• **The problem**
Please reproduce exactly the lines from the start of the records through the one containing "HAVC: Objavljen Javni", and nothing more.

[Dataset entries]
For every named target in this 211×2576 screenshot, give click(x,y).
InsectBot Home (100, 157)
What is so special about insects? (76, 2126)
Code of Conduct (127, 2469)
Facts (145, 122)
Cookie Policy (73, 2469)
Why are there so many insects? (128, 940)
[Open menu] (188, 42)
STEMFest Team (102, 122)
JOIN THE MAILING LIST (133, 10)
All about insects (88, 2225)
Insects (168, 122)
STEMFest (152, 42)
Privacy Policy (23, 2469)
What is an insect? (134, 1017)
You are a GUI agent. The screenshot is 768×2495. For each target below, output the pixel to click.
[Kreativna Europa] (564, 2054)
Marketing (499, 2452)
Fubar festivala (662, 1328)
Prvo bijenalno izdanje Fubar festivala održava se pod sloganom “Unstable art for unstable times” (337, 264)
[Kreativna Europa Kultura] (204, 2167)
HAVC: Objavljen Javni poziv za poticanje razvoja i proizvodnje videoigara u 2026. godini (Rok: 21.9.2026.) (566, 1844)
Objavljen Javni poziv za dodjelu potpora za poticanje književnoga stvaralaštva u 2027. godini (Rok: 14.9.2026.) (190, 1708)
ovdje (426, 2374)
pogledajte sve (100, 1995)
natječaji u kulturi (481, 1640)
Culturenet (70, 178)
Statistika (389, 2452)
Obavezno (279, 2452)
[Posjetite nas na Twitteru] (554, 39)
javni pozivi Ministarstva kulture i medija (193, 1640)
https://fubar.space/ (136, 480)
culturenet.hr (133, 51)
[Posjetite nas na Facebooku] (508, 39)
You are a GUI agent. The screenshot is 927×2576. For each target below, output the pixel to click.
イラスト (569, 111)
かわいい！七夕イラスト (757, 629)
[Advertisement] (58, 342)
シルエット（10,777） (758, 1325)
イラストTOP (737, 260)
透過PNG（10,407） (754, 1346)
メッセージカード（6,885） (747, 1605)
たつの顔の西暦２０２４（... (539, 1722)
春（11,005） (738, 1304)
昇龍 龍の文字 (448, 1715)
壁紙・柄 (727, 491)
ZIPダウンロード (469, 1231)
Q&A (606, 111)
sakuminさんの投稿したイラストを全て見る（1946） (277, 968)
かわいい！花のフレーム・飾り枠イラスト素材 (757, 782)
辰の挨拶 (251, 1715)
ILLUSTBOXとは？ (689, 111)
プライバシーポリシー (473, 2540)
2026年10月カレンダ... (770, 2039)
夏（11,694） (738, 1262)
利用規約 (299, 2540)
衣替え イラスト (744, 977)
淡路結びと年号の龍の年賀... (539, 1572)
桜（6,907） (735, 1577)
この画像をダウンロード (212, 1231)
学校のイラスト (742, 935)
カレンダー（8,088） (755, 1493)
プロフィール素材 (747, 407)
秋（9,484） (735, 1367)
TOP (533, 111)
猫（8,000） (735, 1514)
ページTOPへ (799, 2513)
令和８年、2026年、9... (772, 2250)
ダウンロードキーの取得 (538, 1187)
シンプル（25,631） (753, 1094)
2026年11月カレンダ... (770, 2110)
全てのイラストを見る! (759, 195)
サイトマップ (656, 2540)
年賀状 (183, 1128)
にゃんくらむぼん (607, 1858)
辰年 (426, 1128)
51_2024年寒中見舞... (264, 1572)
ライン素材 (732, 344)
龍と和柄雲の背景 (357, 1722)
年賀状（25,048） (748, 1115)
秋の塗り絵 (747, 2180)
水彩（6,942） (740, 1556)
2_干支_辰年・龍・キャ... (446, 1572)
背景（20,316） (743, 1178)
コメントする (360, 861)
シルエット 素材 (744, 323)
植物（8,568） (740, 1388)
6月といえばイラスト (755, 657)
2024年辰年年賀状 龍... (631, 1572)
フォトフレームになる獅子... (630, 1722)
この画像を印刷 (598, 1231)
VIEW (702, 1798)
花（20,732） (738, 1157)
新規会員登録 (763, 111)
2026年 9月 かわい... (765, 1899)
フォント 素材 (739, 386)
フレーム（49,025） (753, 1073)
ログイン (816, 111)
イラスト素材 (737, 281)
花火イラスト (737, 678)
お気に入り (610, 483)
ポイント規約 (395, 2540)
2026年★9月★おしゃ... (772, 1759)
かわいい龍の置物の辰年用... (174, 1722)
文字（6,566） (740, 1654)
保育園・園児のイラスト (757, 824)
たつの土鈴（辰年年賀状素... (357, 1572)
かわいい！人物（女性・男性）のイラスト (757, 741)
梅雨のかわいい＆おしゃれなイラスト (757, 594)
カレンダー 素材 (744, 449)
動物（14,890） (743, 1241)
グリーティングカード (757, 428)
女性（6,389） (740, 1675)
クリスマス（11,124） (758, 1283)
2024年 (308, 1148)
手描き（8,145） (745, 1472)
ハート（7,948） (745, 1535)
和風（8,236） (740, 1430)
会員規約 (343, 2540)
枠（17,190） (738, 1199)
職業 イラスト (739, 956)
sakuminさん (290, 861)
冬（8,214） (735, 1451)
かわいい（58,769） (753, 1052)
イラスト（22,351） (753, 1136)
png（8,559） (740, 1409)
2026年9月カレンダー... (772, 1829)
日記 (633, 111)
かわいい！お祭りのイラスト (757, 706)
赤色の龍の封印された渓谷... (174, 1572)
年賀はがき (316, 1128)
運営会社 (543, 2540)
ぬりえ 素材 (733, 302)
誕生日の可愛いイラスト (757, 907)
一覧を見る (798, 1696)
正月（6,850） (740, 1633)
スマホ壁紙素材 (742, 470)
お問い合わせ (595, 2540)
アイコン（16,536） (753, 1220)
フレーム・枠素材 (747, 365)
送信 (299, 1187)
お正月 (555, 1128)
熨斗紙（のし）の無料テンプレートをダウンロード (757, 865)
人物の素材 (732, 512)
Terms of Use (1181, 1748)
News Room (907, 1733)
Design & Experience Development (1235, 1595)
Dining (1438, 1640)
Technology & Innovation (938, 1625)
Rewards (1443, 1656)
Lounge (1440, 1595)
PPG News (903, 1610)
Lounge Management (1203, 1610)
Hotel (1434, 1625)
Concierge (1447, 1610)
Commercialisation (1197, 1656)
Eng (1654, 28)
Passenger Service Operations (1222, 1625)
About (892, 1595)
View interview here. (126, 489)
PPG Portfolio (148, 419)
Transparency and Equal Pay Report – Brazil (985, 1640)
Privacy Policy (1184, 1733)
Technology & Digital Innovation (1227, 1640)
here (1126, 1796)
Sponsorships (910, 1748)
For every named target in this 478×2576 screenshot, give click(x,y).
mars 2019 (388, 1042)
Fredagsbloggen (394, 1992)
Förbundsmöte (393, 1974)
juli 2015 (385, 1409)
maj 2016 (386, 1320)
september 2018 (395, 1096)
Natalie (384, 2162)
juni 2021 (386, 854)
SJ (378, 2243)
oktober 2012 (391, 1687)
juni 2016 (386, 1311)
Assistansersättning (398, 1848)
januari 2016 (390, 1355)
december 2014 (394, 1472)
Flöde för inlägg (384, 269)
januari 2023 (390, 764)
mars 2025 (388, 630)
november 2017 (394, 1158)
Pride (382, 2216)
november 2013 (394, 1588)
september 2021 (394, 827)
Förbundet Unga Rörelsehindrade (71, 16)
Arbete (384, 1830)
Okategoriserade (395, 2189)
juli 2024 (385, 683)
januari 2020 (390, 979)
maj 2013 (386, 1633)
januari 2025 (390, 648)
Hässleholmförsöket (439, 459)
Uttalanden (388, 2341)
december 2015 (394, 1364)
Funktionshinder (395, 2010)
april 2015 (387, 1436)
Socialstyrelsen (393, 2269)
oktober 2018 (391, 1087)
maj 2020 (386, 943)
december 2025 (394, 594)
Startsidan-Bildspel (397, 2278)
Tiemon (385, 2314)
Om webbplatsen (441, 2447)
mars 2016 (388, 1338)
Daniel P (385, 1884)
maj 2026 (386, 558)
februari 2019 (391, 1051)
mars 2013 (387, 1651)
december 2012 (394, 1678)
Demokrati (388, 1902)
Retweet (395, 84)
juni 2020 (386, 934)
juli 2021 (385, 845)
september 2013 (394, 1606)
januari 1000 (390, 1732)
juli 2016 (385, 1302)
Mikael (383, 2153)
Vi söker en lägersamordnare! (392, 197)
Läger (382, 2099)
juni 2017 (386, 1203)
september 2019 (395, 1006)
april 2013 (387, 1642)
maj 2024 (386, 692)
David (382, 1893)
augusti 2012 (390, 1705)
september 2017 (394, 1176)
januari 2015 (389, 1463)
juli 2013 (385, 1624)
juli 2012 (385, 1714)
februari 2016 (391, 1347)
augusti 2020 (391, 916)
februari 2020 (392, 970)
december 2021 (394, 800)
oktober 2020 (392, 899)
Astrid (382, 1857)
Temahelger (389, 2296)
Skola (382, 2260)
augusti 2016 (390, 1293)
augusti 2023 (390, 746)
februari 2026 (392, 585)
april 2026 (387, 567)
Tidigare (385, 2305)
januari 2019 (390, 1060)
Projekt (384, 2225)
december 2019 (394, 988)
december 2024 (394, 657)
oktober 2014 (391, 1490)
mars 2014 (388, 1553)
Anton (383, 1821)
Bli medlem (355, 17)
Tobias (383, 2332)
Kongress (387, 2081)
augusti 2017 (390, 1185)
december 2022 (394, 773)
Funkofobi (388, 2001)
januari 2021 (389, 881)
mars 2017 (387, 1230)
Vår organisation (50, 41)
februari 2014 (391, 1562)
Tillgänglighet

• **Finished task**
For every named target in this 211×2576 screenshot, give click(x,y).
InsectBot Home (100, 157)
What is so special about insects? (76, 2126)
Code of Conduct (127, 2469)
Facts (145, 122)
Cookie Policy (73, 2469)
Why are there so many insects? (128, 940)
[Open menu] (188, 42)
STEMFest Team (102, 122)
JOIN THE MAILING LIST (133, 10)
All about insects (88, 2225)
Insects (168, 122)
STEMFest (152, 42)
Privacy Policy (23, 2469)
What is an insect? (134, 1017)
You are a GUI agent. The screenshot is 768×2495. For each target below, output the pixel to click.
[Kreativna Europa] (564, 2054)
Marketing (499, 2452)
Fubar festivala (662, 1328)
Prvo bijenalno izdanje Fubar festivala održava se pod sloganom “Unstable art for unstable times” (337, 264)
[Kreativna Europa Kultura] (204, 2167)
HAVC: Objavljen Javni poziv za poticanje razvoja i proizvodnje videoigara u 2026. godini (Rok: 21.9.2026.) (566, 1844)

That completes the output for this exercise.